His team, which opens the season Friday against Stanford, lost several key players who helped it win the NCAA title last year. If the top-ranked Broncos are to repeat as national champions, Smith said they will have to endure as many rough spots as they did on that journey down the American River.

``I know we're going to get off to a slow start,'' Smith said. ``We lost some key players. We're going to take a couple of hits in the first half of the season.''

Smith's roster is by no means full of holes -- it features the national player of the year, Aly Wagner -- but gone are the defensive anchors who allowed the Broncos to push forward without the fear of being effectively counterattacked.

Four-time All-American Danielle Slaton was the top pick in the Women's United Soccer Association draft and was voted the defensive player of the year with the Carolina Courage. Fellow defender Anna Kraus was drafted seventh overall by the Atlanta Beat and later was traded to the San Diego Spirit. Also departing was defensive midfielder Kerry Cathcart.

A weakened defense, however, won't prevent the Broncos from opening up. They led the nation in offense last season, averaging 3.2 goals in 25 matches.

Smith is among the dying breed of soccer coaches who care as much about the aesthetics of a game as the result.

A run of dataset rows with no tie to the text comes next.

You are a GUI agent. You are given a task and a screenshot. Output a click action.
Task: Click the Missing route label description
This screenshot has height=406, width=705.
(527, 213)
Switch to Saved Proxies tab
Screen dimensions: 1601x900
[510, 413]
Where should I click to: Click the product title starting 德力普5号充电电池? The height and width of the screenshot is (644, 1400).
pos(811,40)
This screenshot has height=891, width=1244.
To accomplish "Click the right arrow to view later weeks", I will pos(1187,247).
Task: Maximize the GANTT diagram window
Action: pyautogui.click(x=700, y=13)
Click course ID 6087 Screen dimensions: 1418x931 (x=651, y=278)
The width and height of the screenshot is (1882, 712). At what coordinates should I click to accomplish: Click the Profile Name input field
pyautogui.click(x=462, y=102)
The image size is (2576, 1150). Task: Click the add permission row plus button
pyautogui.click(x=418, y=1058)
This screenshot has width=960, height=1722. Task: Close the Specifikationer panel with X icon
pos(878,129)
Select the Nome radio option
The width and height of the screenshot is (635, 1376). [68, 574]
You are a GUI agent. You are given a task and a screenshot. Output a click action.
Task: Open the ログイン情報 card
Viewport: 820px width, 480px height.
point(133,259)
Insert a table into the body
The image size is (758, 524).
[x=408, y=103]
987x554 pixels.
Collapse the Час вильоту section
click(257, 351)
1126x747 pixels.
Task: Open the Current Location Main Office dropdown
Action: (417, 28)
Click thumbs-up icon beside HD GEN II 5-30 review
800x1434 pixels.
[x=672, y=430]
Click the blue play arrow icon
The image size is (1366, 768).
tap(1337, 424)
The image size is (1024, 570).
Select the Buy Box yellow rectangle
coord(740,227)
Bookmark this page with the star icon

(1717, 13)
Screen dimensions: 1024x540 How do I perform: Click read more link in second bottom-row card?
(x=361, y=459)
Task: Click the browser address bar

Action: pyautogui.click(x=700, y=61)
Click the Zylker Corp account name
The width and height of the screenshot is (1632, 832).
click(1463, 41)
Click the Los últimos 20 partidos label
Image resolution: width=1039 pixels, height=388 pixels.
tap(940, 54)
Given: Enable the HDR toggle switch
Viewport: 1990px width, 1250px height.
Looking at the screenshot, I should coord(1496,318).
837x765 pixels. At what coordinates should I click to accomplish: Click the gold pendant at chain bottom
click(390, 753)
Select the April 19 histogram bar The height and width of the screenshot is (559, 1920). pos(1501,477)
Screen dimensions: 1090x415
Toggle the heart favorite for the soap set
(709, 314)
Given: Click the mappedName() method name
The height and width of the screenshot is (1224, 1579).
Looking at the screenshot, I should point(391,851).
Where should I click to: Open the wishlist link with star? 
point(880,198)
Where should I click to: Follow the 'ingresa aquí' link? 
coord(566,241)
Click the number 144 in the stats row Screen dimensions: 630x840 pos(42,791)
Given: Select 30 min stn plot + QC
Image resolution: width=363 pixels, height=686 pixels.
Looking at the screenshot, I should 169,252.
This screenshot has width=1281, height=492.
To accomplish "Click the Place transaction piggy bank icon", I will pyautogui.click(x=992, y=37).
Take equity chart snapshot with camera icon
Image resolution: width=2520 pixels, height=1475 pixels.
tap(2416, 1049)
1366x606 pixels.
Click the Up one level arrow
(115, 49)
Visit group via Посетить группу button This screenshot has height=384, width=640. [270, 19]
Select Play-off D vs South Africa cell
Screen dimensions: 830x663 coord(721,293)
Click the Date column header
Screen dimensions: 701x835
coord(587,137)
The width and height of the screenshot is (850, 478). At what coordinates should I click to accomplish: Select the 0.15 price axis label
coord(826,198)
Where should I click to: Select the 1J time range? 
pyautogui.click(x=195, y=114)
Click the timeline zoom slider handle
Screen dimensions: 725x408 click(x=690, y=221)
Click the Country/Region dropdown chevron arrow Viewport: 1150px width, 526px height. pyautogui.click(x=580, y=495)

Mention the defensive tactics that this summer produced one of the dullest World Cups in history and Smith shakes his head.

It's a style he won't -- or perhaps just hasn't had to -- adopt.

``I don't enjoy it,'' Smith said. ``The players don't enjoy it, and the fans definitely don't enjoy it.''

Smith's philosophy continues to lure some of the country's finest talent.

``Santa Clara plays pretty soccer,'' said All-America forward Veronica Zepeda, a Southern California native. ``It's the type of soccer I wanted to play.''

Said Wagner, who followed the Broncos while growing up in San Jose: ``A huge part of my decision to come to Santa Clara was because I wanted to play for Jerry Smith. He lets your creativity flow, he lets personalities flare.''

Wagner, a senior, is one of the reasons Smith thinks his team can continue to outscore opponents. The nation's assists leader (0.83 per game), Wagner scored 17 goals in 2001 to win the Honda Award as the nation's top player.

Wagner, however, could miss up to half of the regular season if, as expected, she's called up as the United States qualifies for the 2003 Women's World Cup.

She wouldn't be the only one to miss action.

Senior midfielder Devvyn Hawkins also may get a call-up, and defender Jessica Ballweg, forward/midfielder Leslie Osborne and forward Megan Kakadelas -- all sophomores -- are representing the United States at the under-19 World Cup in Canada. If the U.S. team makes the final, those three will be absent from Buck Shaw Stadium when the Broncos face Stanford on Friday.

Also, Zepeda and forward Bree Horvath missed all of preseason practice and won't be available for some time. Zepeda suffers from shin splints, and Horvath is recovering from surgery to repair a torn anterior cruciate ligament in her right knee.

These setbacks, Smith promised, are just the first few bumps on his team's trip back to the NCAA tournament. More will come, and the Broncos will have to hang on.